## Stored items:
☆ ☆ ☆ ☆ ☆

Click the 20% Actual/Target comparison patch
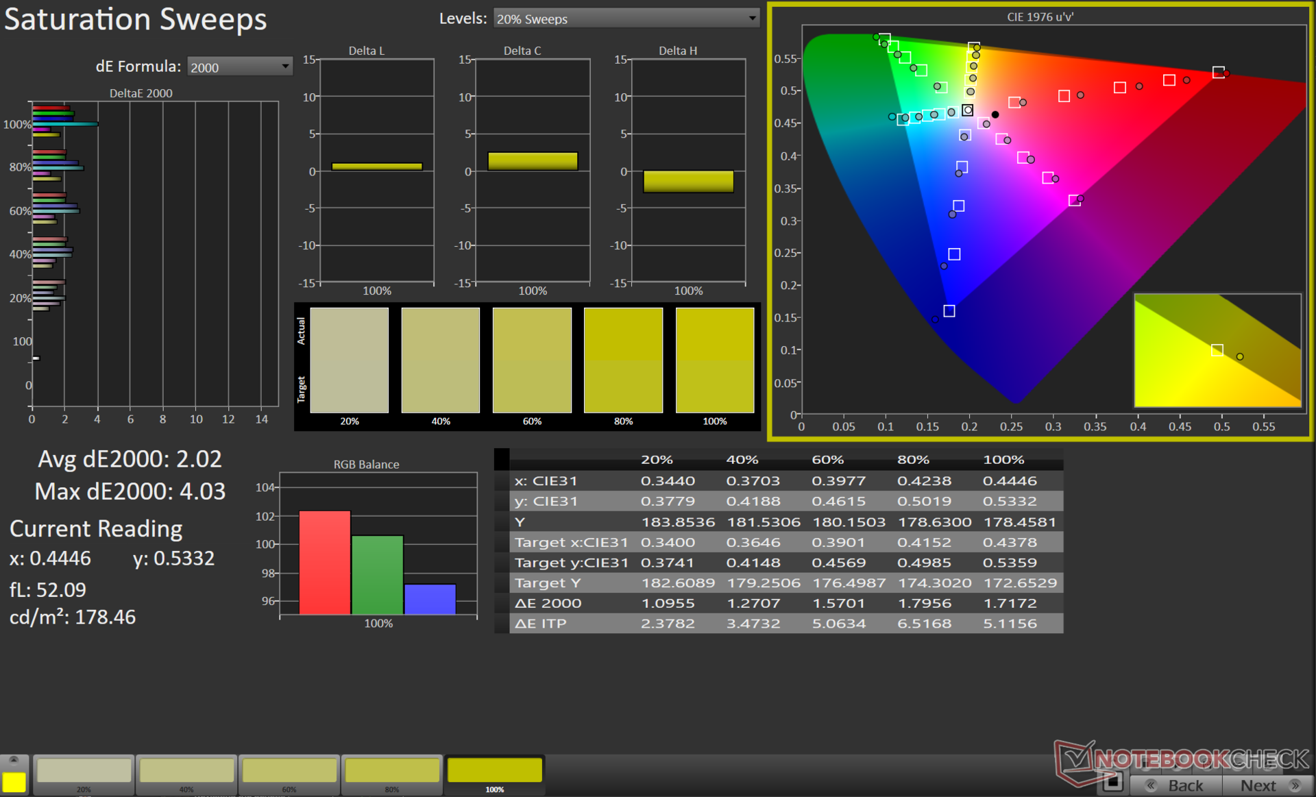The height and width of the screenshot is (797, 1316). [349, 360]
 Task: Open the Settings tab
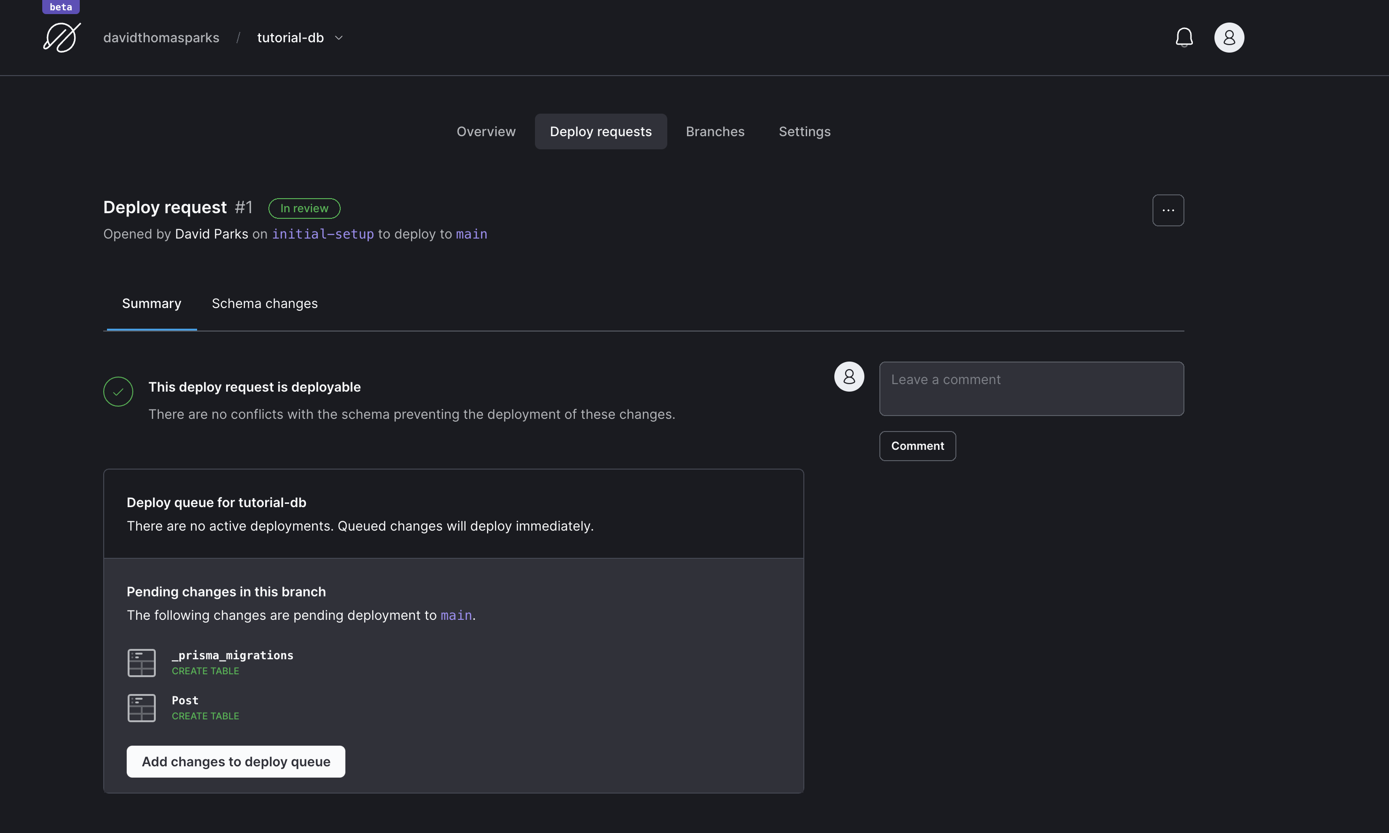[804, 131]
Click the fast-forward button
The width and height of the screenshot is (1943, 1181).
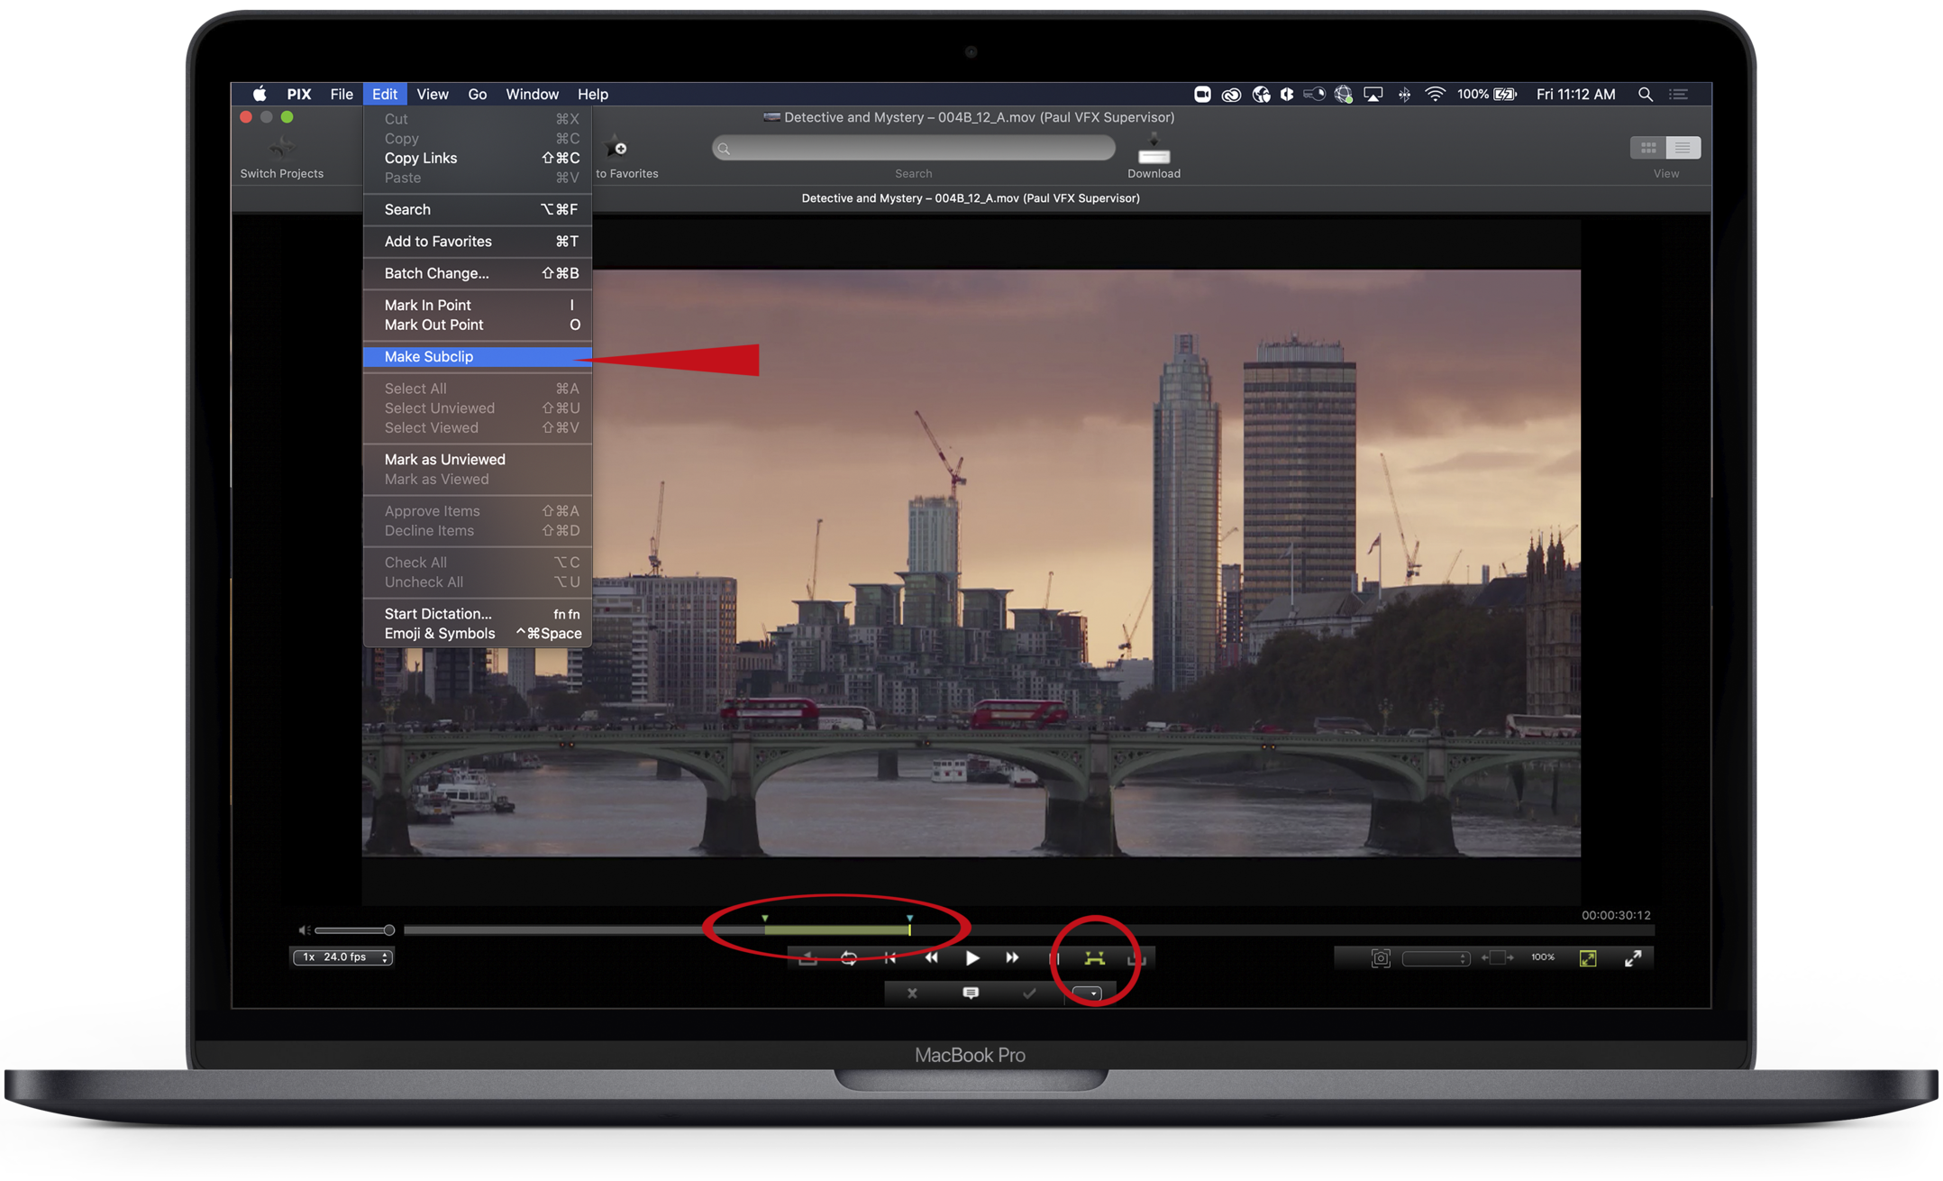[1012, 957]
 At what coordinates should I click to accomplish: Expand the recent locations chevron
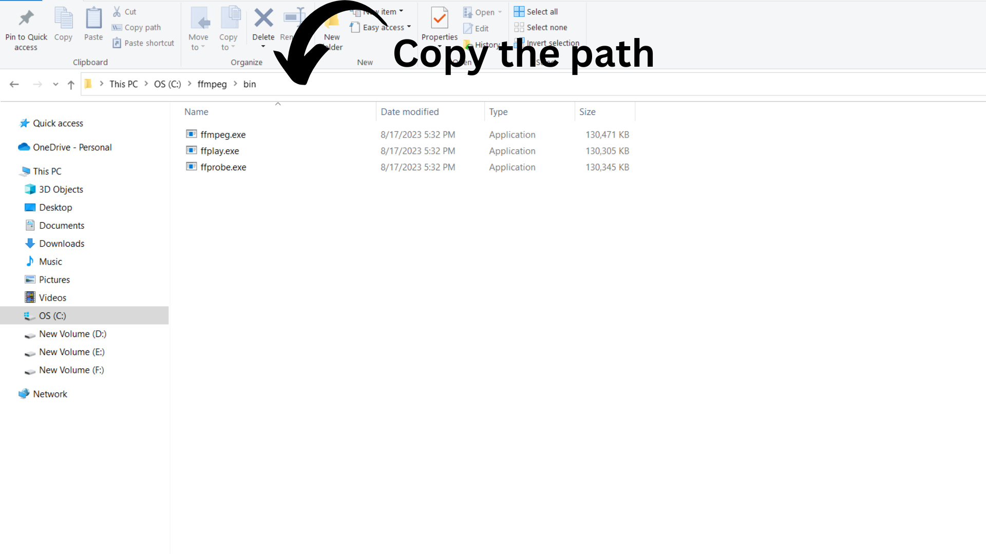tap(55, 85)
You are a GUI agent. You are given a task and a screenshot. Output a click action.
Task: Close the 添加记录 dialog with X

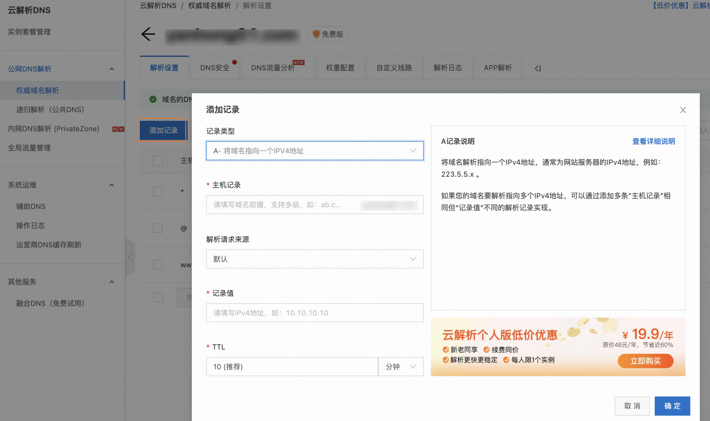[683, 110]
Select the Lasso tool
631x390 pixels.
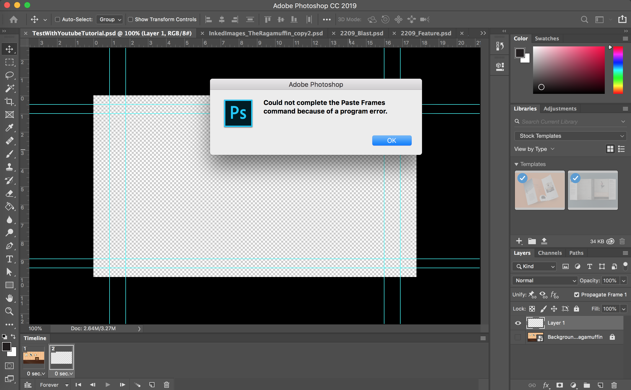(10, 75)
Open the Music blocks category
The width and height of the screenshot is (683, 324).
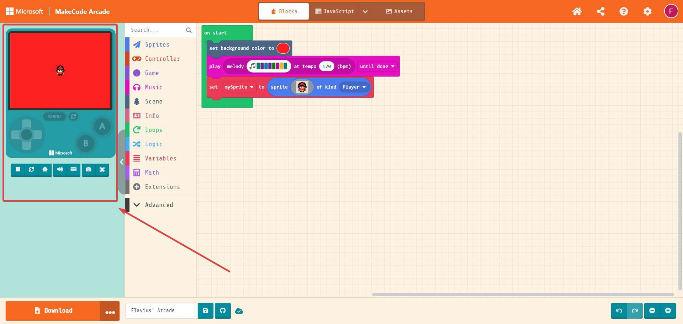(153, 87)
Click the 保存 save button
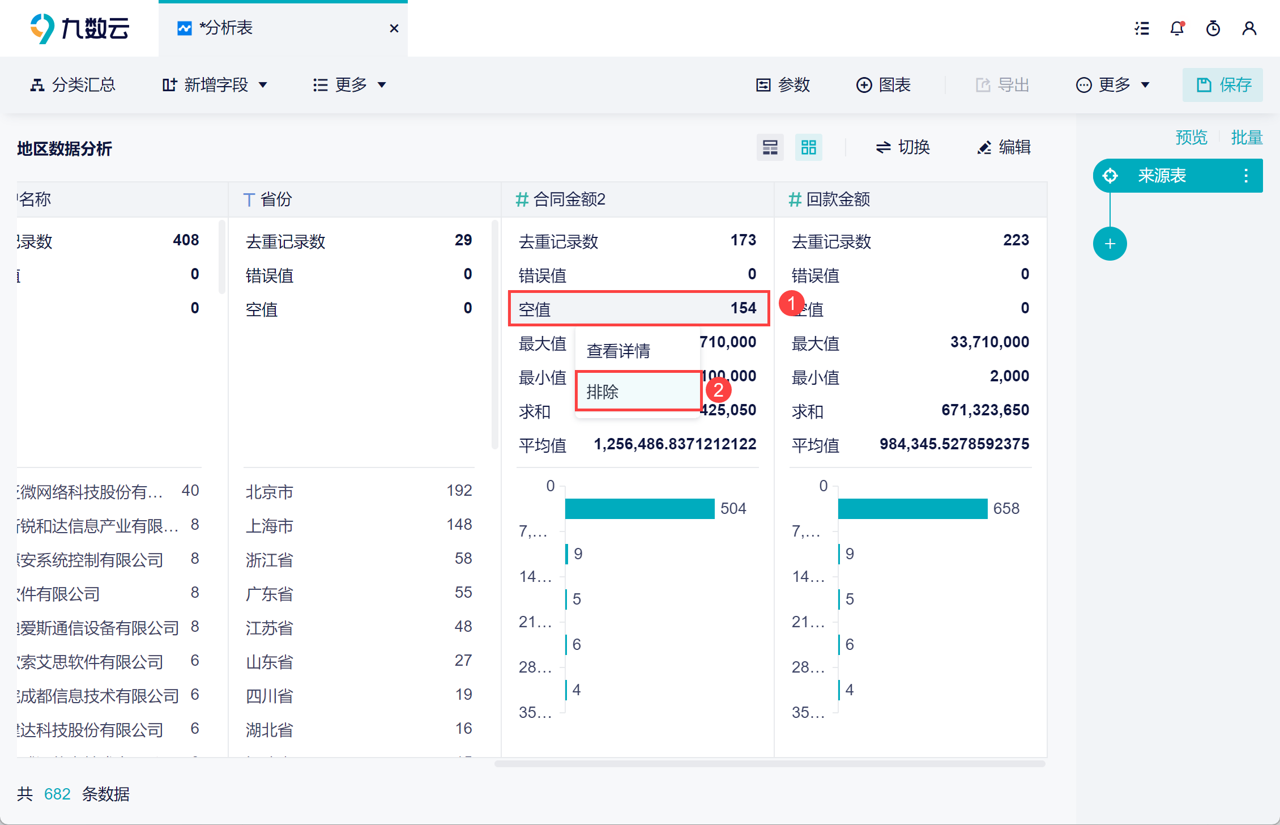This screenshot has height=825, width=1280. click(1222, 85)
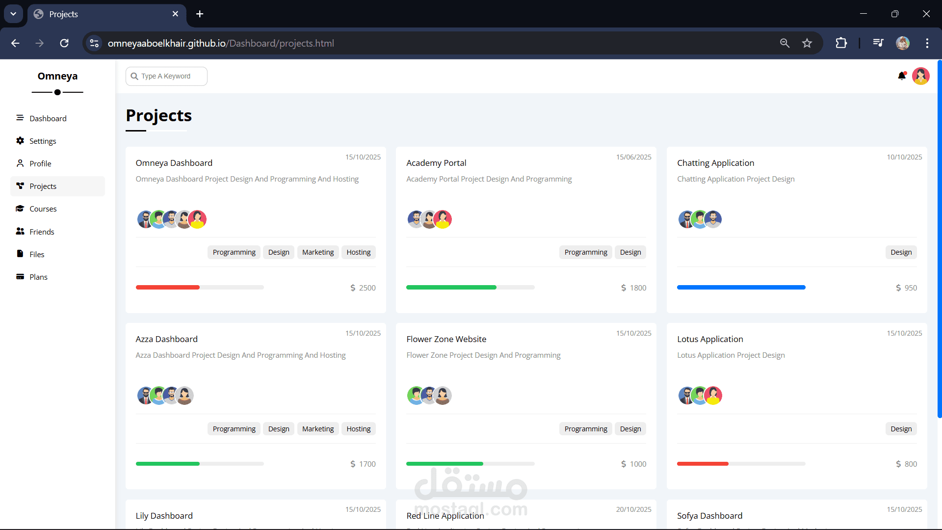Click the Friends people icon in sidebar

pos(20,231)
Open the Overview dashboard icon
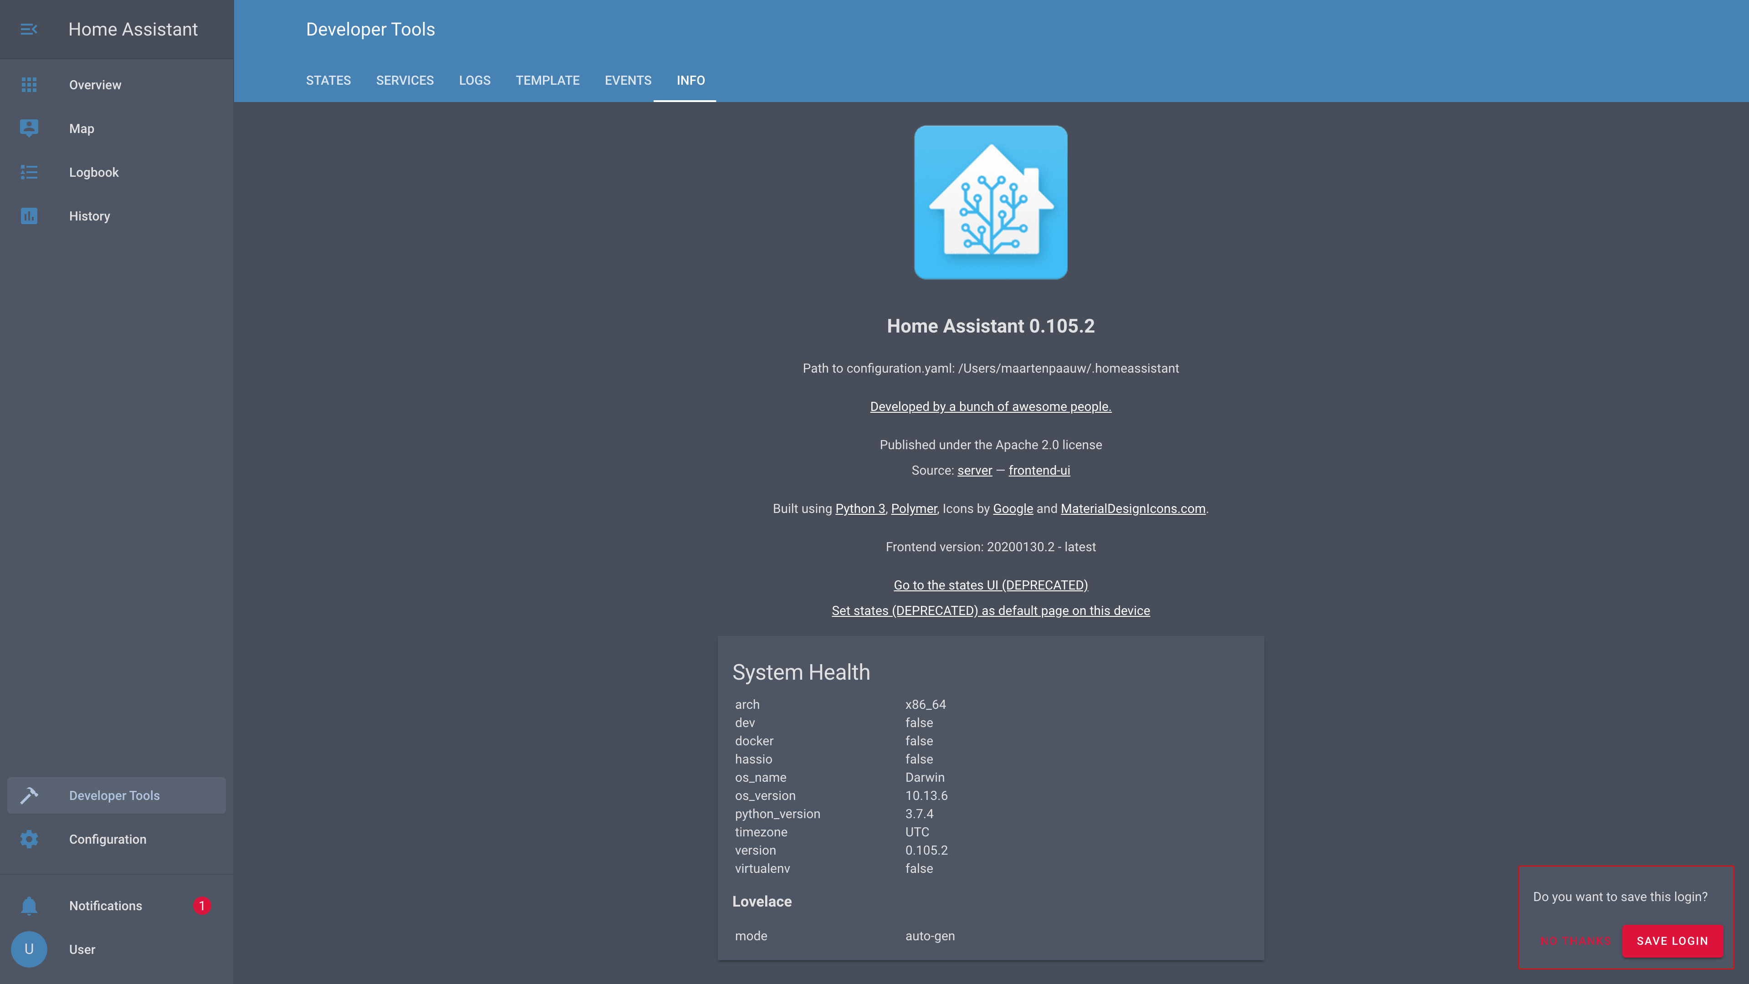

☆ ☆ ☆ ☆ ☆

## WHAT THE TASK REQUIRES:
In the answer, the lines from the one containing "The width and height of the screenshot is (683, 324)." to the end of the records above must be written out exactly, both ends included; the pictures must not appear.

## RESPONSE FOR THIS EXERCISE:
The width and height of the screenshot is (683, 324).
(153, 87)
Click the 保存 save button
This screenshot has height=825, width=1280. click(1222, 85)
Click the Friends people icon in sidebar

pos(20,231)
Open the Overview dashboard icon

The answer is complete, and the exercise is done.